### WHAT YOU WILL DO
Rewrite each of the following lines with "Hold Music" replaced by "Hold Audio", leaving everything else the same.

### DATA SUPPLIED
** START **

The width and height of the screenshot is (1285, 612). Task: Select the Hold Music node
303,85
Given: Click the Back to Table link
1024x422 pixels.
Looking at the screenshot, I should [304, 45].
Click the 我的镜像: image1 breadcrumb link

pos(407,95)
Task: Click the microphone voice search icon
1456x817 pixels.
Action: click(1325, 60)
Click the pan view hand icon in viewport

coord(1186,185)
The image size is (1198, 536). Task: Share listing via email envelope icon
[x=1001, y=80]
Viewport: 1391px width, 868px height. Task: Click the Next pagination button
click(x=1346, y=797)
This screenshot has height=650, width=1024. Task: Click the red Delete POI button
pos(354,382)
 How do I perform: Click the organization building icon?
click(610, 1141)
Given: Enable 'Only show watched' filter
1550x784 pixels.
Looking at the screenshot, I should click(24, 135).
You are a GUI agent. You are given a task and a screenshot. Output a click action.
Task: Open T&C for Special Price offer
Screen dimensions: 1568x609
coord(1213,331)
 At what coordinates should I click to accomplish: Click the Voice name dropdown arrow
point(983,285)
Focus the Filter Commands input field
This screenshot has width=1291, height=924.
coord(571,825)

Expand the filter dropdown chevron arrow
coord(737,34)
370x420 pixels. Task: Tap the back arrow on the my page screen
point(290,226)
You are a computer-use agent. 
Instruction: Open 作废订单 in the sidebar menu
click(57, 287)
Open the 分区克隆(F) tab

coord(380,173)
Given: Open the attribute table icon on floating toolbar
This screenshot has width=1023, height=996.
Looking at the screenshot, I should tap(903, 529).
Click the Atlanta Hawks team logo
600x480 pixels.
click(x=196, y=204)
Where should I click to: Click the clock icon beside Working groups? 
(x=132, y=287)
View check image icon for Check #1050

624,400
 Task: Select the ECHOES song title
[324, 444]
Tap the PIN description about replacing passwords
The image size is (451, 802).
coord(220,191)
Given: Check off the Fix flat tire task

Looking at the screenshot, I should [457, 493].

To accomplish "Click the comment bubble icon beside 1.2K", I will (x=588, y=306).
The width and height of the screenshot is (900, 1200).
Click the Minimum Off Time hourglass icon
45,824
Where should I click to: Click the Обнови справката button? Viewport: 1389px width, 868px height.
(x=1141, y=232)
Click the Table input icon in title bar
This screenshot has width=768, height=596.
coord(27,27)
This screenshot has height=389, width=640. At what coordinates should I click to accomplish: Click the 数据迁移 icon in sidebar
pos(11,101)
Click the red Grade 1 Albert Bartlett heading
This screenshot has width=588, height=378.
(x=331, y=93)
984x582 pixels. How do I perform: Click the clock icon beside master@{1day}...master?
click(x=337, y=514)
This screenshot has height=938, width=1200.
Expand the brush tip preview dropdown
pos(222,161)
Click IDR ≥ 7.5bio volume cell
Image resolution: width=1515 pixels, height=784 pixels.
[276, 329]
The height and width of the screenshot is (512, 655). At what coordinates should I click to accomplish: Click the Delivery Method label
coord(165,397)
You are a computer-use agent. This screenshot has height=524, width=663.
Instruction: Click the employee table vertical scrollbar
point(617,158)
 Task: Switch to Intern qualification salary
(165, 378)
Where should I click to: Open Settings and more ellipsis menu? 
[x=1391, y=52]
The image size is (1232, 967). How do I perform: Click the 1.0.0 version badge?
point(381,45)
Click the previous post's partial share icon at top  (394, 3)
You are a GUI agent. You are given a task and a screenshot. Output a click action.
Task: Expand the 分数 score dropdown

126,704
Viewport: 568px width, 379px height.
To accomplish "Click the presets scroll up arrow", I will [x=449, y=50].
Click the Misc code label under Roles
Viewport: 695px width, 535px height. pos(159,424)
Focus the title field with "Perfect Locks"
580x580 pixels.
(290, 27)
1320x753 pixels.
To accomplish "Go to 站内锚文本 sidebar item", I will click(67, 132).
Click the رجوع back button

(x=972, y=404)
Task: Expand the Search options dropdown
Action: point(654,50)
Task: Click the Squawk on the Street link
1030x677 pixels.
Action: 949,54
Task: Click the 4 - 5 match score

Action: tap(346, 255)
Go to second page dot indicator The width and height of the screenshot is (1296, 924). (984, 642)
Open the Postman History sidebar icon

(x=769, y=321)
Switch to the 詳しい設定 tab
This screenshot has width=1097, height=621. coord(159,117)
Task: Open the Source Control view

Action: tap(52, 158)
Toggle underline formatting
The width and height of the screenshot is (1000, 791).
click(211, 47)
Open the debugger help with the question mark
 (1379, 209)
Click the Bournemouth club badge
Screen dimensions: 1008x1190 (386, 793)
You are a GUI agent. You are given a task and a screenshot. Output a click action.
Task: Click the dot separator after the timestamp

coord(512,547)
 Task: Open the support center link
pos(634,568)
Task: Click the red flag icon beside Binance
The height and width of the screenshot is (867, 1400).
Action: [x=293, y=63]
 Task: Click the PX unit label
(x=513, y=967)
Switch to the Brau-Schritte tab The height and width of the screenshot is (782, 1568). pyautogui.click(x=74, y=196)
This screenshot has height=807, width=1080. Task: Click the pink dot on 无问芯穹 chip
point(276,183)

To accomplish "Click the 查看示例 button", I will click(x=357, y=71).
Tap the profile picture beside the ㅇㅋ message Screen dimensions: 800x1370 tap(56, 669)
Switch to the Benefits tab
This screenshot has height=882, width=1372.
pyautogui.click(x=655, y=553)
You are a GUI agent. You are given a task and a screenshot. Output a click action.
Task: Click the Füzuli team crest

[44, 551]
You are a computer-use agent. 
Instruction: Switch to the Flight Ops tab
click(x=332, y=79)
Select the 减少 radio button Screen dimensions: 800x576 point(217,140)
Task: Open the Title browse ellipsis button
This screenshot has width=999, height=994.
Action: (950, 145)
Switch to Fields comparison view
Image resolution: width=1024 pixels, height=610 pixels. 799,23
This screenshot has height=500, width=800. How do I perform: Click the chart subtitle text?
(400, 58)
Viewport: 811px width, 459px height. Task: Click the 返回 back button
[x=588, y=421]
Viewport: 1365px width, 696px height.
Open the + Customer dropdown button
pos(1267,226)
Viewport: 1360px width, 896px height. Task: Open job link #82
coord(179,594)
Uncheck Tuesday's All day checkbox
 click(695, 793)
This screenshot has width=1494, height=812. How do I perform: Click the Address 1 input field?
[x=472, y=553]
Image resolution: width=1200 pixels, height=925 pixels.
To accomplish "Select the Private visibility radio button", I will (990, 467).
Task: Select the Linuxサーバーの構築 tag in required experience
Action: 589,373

** END **

### REPLY TO THE TASK
The width and height of the screenshot is (1285, 612). Task: Select the Hold Audio node
303,85
Given: Click the Back to Table link
1024x422 pixels.
Looking at the screenshot, I should [304, 45].
Click the 我的镜像: image1 breadcrumb link

pos(407,95)
Task: Click the microphone voice search icon
1456x817 pixels.
Action: click(1325, 60)
Click the pan view hand icon in viewport

coord(1186,185)
The image size is (1198, 536). Task: Share listing via email envelope icon
[x=1001, y=80]
Viewport: 1391px width, 868px height. Task: Click the Next pagination button
click(x=1346, y=797)
This screenshot has height=650, width=1024. Task: Click the red Delete POI button
pos(354,382)
 How do I perform: Click the organization building icon?
click(610, 1141)
Given: Enable 'Only show watched' filter
1550x784 pixels.
Looking at the screenshot, I should click(24, 135).
You are a GUI agent. You are given a task and a screenshot. Output a click action.
Task: Open T&C for Special Price offer
Screen dimensions: 1568x609
coord(1213,331)
 At what coordinates should I click to accomplish: Click the Voice name dropdown arrow
point(983,285)
Focus the Filter Commands input field
This screenshot has width=1291, height=924.
coord(571,825)

Expand the filter dropdown chevron arrow
coord(737,34)
370x420 pixels. Task: Tap the back arrow on the my page screen
point(290,226)
You are a computer-use agent. 
Instruction: Open 作废订单 in the sidebar menu
click(57, 287)
Open the 分区克隆(F) tab

coord(380,173)
Given: Open the attribute table icon on floating toolbar
This screenshot has width=1023, height=996.
Looking at the screenshot, I should tap(903, 529).
Click the Atlanta Hawks team logo
600x480 pixels.
click(x=196, y=204)
Where should I click to: Click the clock icon beside Working groups? 
(x=132, y=287)
View check image icon for Check #1050

624,400
 Task: Select the ECHOES song title
[324, 444]
Tap the PIN description about replacing passwords
The image size is (451, 802).
coord(220,191)
Given: Check off the Fix flat tire task

Looking at the screenshot, I should [457, 493].

To accomplish "Click the comment bubble icon beside 1.2K", I will (x=588, y=306).
The width and height of the screenshot is (900, 1200).
Click the Minimum Off Time hourglass icon
45,824
Where should I click to: Click the Обнови справката button? Viewport: 1389px width, 868px height.
(x=1141, y=232)
Click the Table input icon in title bar
This screenshot has width=768, height=596.
coord(27,27)
This screenshot has height=389, width=640. At what coordinates should I click to accomplish: Click the 数据迁移 icon in sidebar
pos(11,101)
Click the red Grade 1 Albert Bartlett heading
This screenshot has width=588, height=378.
(x=331, y=93)
984x582 pixels. How do I perform: Click the clock icon beside master@{1day}...master?
click(x=337, y=514)
This screenshot has height=938, width=1200.
Expand the brush tip preview dropdown
pos(222,161)
Click IDR ≥ 7.5bio volume cell
Image resolution: width=1515 pixels, height=784 pixels.
[276, 329]
The height and width of the screenshot is (512, 655). At what coordinates should I click to accomplish: Click the Delivery Method label
coord(165,397)
You are a computer-use agent. This screenshot has height=524, width=663.
Instruction: Click the employee table vertical scrollbar
point(617,158)
 Task: Switch to Intern qualification salary
(165, 378)
Where should I click to: Open Settings and more ellipsis menu? 
[x=1391, y=52]
The image size is (1232, 967). How do I perform: Click the 1.0.0 version badge?
point(381,45)
Click the previous post's partial share icon at top  (394, 3)
You are a GUI agent. You are given a task and a screenshot. Output a click action.
Task: Expand the 分数 score dropdown

126,704
Viewport: 568px width, 379px height.
To accomplish "Click the presets scroll up arrow", I will [x=449, y=50].
Click the Misc code label under Roles
Viewport: 695px width, 535px height. pos(159,424)
Focus the title field with "Perfect Locks"
580x580 pixels.
(290, 27)
1320x753 pixels.
To accomplish "Go to 站内锚文本 sidebar item", I will click(67, 132).
Click the رجوع back button

(x=972, y=404)
Task: Expand the Search options dropdown
Action: point(654,50)
Task: Click the Squawk on the Street link
1030x677 pixels.
Action: 949,54
Task: Click the 4 - 5 match score

Action: tap(346, 255)
Go to second page dot indicator The width and height of the screenshot is (1296, 924). (984, 642)
Open the Postman History sidebar icon

(x=769, y=321)
Switch to the 詳しい設定 tab
This screenshot has width=1097, height=621. coord(159,117)
Task: Open the Source Control view

Action: tap(52, 158)
Toggle underline formatting
The width and height of the screenshot is (1000, 791).
click(211, 47)
Open the debugger help with the question mark
 (1379, 209)
Click the Bournemouth club badge
Screen dimensions: 1008x1190 (386, 793)
You are a GUI agent. You are given a task and a screenshot. Output a click action.
Task: Click the dot separator after the timestamp

coord(512,547)
 Task: Open the support center link
pos(634,568)
Task: Click the red flag icon beside Binance
The height and width of the screenshot is (867, 1400).
Action: [x=293, y=63]
 Task: Click the PX unit label
(x=513, y=967)
Switch to the Brau-Schritte tab The height and width of the screenshot is (782, 1568). pyautogui.click(x=74, y=196)
This screenshot has height=807, width=1080. Task: Click the pink dot on 无问芯穹 chip
point(276,183)

To accomplish "Click the 查看示例 button", I will click(x=357, y=71).
Tap the profile picture beside the ㅇㅋ message Screen dimensions: 800x1370 tap(56, 669)
Switch to the Benefits tab
This screenshot has height=882, width=1372.
pyautogui.click(x=655, y=553)
You are a GUI agent. You are given a task and a screenshot. Output a click action.
Task: Click the Füzuli team crest

[44, 551]
You are a computer-use agent. 
Instruction: Switch to the Flight Ops tab
click(x=332, y=79)
Select the 减少 radio button Screen dimensions: 800x576 point(217,140)
Task: Open the Title browse ellipsis button
This screenshot has width=999, height=994.
Action: (950, 145)
Switch to Fields comparison view
Image resolution: width=1024 pixels, height=610 pixels. 799,23
This screenshot has height=500, width=800. How do I perform: Click the chart subtitle text?
(400, 58)
Viewport: 811px width, 459px height. Task: Click the 返回 back button
[x=588, y=421]
Viewport: 1365px width, 696px height.
Open the + Customer dropdown button
pos(1267,226)
Viewport: 1360px width, 896px height. Task: Open job link #82
coord(179,594)
Uncheck Tuesday's All day checkbox
 click(695, 793)
This screenshot has width=1494, height=812. How do I perform: Click the Address 1 input field?
[x=472, y=553]
Image resolution: width=1200 pixels, height=925 pixels.
To accomplish "Select the Private visibility radio button", I will (990, 467).
Task: Select the Linuxサーバーの構築 tag in required experience
Action: 589,373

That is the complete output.